## `scipy.stats` 📊✨

Imagine you’re a scientist or data enthusiast, sitting with piles of data, and you're thinking, “Yaar, how can I **understand the hidden patterns** or **test hypotheses** with all this data?” Well, that’s exactly where **`scipy.stats`** comes to the rescue! This magical module in SciPy offers you everything you need to analyze, visualize, and make sense of data in the **simplest yet most powerful ways**.

In **`scipy.stats`**, you get:
1. **Tools to Summarize Data** – Need the average or median? Done! Want to see how much variation or spread your data has? Sorted!
2. **Probability Distributions Galore** – You get access to every kind of distribution you can imagine—normal, binomial, Poisson, and more. 
3. **Hypothesis Testing** – Curious to see if two groups are different? Or if a variable truly affects your outcome? `scipy.stats` is your best friend here.

So, in short, whether it’s about **basic statistics** like mean, median, and mode or **advanced tests and distributions**, `scipy.stats` has everything under one roof, making it the go-to for statisticians, data scientists, and even curious learners!

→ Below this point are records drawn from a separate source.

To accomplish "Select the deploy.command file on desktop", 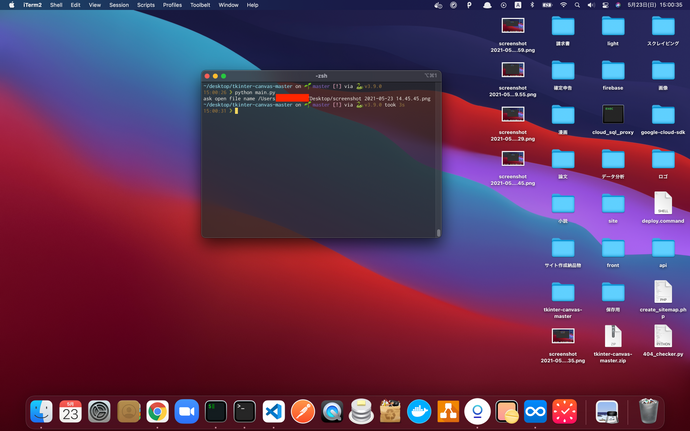I will tap(662, 203).
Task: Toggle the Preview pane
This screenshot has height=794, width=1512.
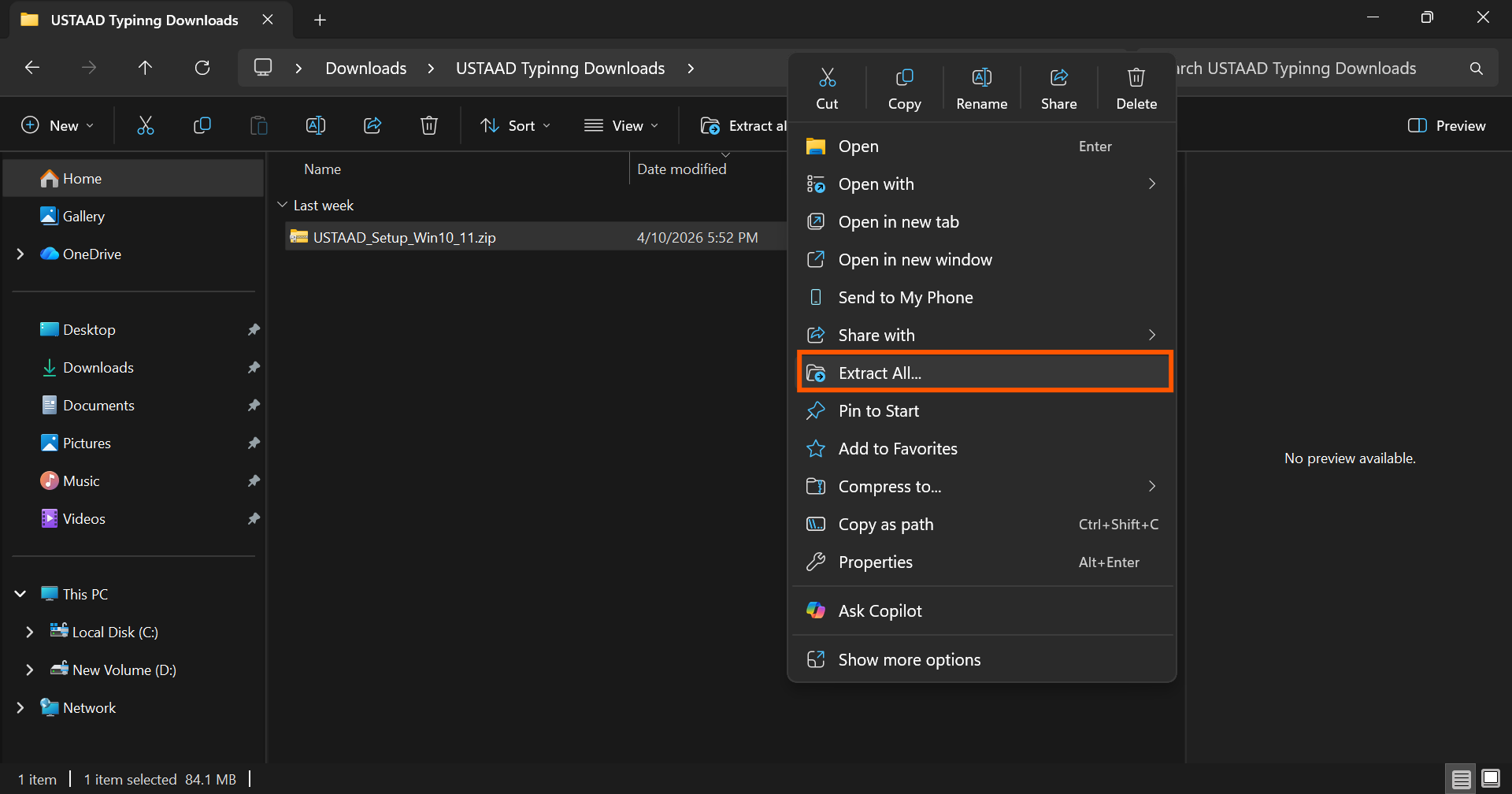Action: pyautogui.click(x=1446, y=125)
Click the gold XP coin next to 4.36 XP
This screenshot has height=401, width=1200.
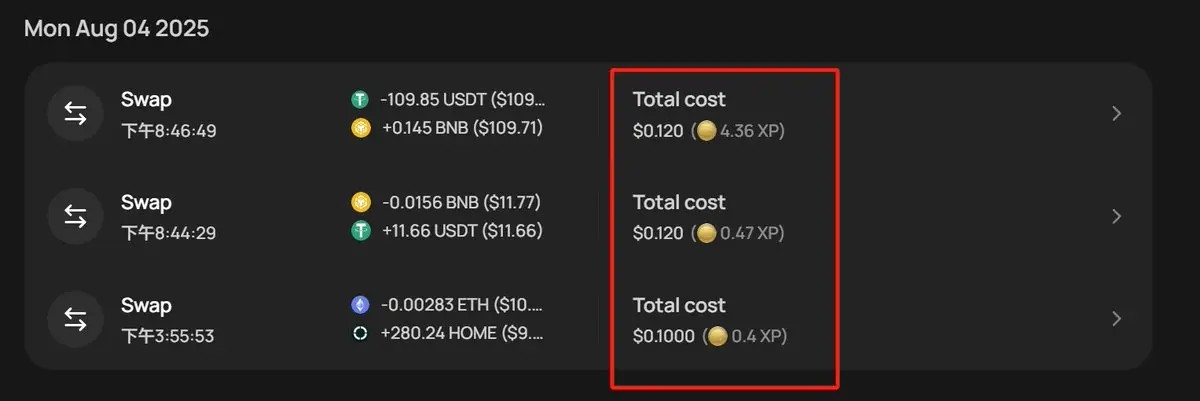[706, 131]
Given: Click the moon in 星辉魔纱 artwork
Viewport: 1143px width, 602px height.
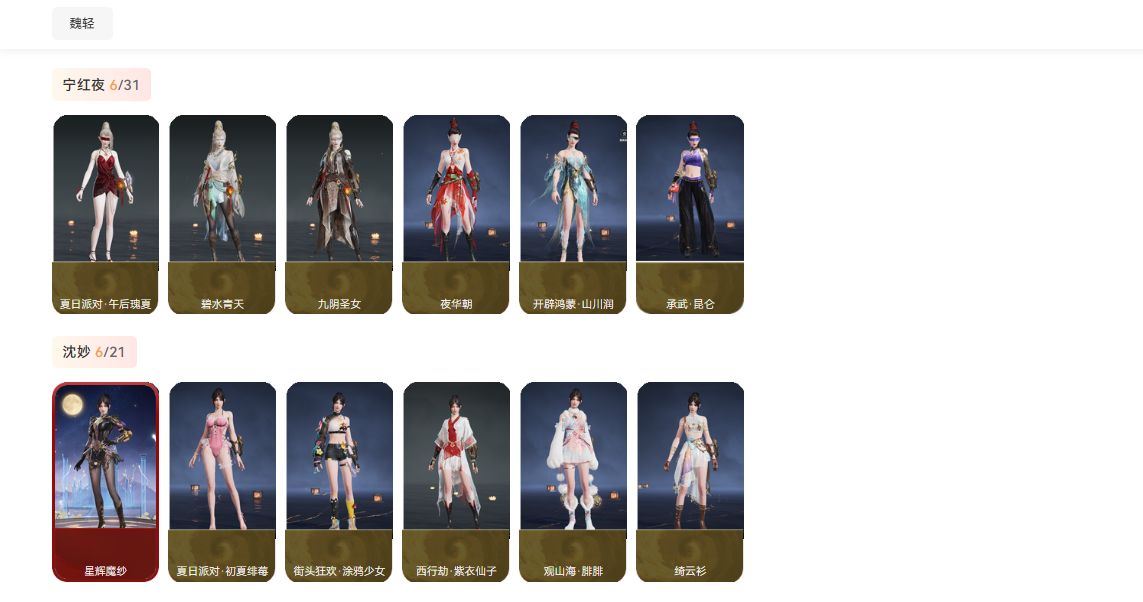Looking at the screenshot, I should click(71, 404).
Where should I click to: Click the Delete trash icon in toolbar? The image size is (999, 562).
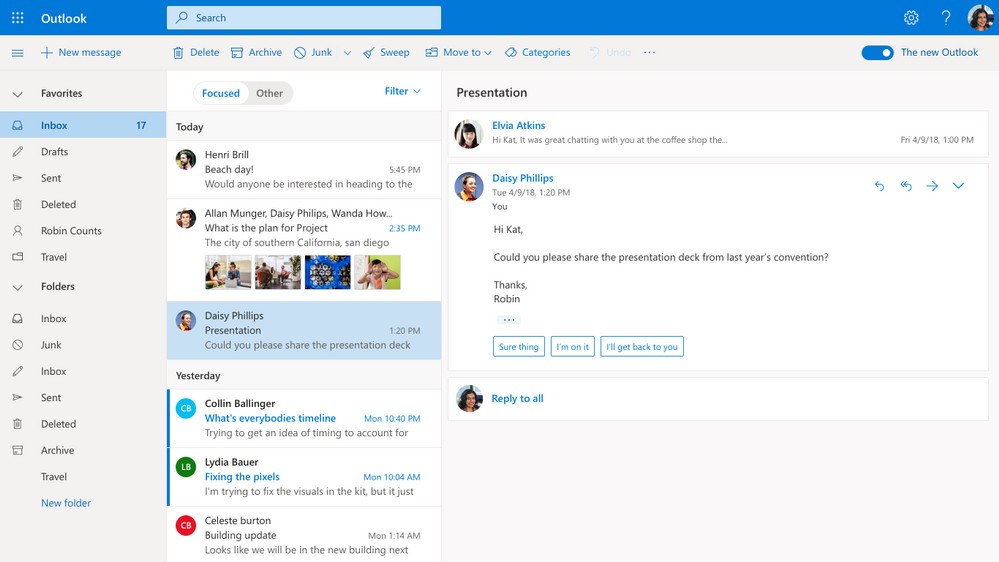(178, 53)
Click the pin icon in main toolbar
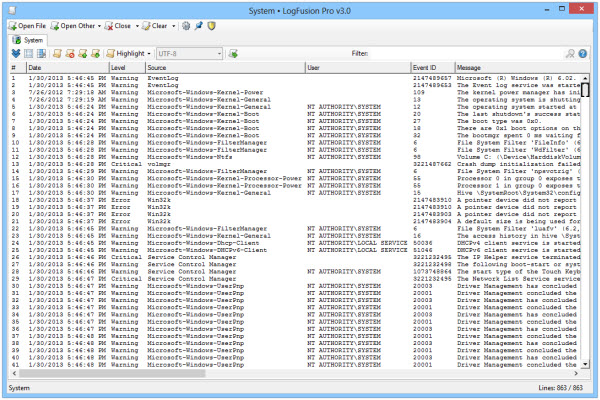 coord(199,24)
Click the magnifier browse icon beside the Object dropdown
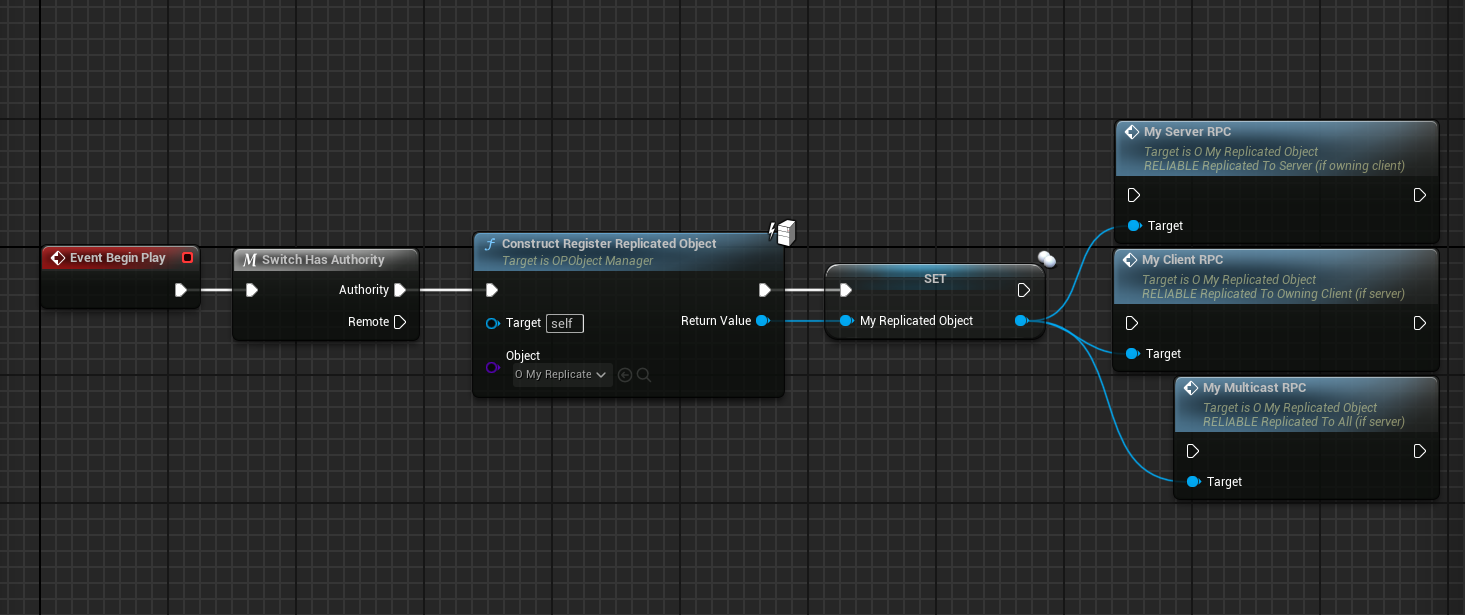1465x615 pixels. [644, 375]
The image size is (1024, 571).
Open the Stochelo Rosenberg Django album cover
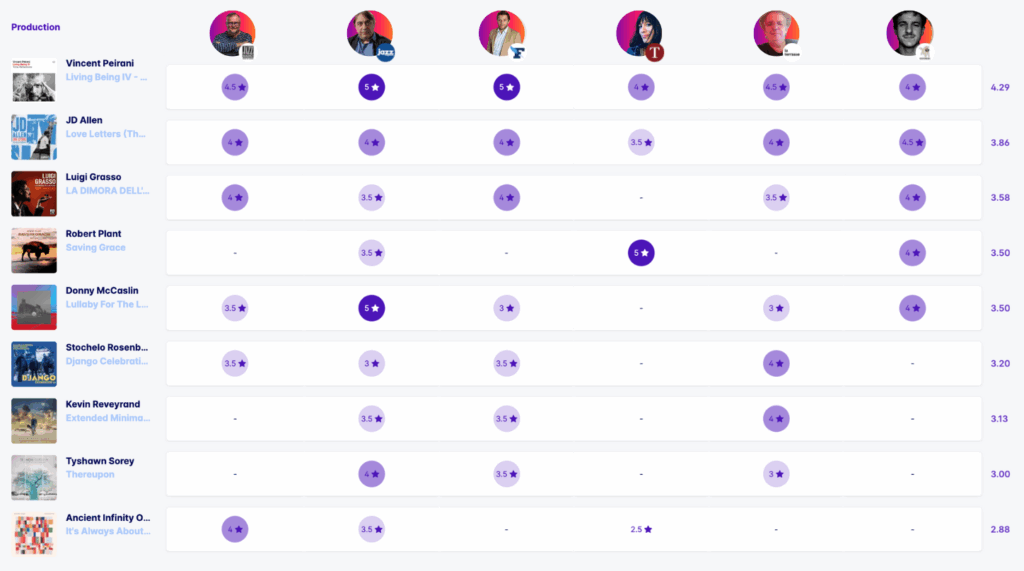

**Ready? Chalo, let’s explore `scipy.stats` together—step by step!** 🌟

## **Descriptive Statistics** - Data ka "Trailer"

**Descriptive statistics** are like the first impression of our data. Before going deep, we check things like **average**, **spread**, and **percentiles** to understand the data's basic behavior. Let’s start with a few functions to calculate these:

### 1.1 **Mean and Median**

- **Mean (average)**: Sum of all values divided by the count. Great for a quick look at central tendency.
- **Median**: The middle value when data is sorted. Super helpful when there are extreme values (outliers).

In [1]:
from scipy import stats

# Imagine we have the following exam scores:
scores = [88, 92, 79, 93, 85, 91]

# Calculating mean
mean_score = stats.tmean(scores)
# Calculating median using 50th percentile
median_score = stats.scoreatpercentile(scores, 50)

print("Mean score:", mean_score)
print("Median score:", median_score)

Mean score: 88.0
Median score: 89.5


tmean() gives us the average score, while scoreatpercentile() lets us find the median by setting it to the 50th percentile. This works even when data has odd values, unlike some simpler functions.

### **Variance and Standard Deviation**

- **Variance**: Measures how spread out the numbers are. A higher variance means data points are more spread from the mean.
- **Standard Deviation**: The square root of variance; tells us how much values typically vary from the average.

In [2]:
# Calculating variance and standard deviation
variance = stats.tvar(scores)
std_dev = stats.tstd(scores)

print("Variance:", variance)
print("Standard Deviation:", std_dev)

Variance: 28.0
Standard Deviation: 5.291502622129181


Here, tvar() calculates variance, and tstd() gives us the standard deviation. The lower the standard deviation, the closer your data points are to the mean, indicating consistency in scores!